::: Source data :::
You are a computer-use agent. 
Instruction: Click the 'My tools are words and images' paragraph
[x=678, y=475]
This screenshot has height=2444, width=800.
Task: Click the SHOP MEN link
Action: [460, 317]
:::
*Your objective:* The lines from the one containing "Instruction: Click the" through the final line of the listing above are to be repeated exactly, and nothing else is to be printed.

*Result:*
Instruction: Click the 'My tools are words and images' paragraph
[x=678, y=475]
This screenshot has height=2444, width=800.
Task: Click the SHOP MEN link
Action: [460, 317]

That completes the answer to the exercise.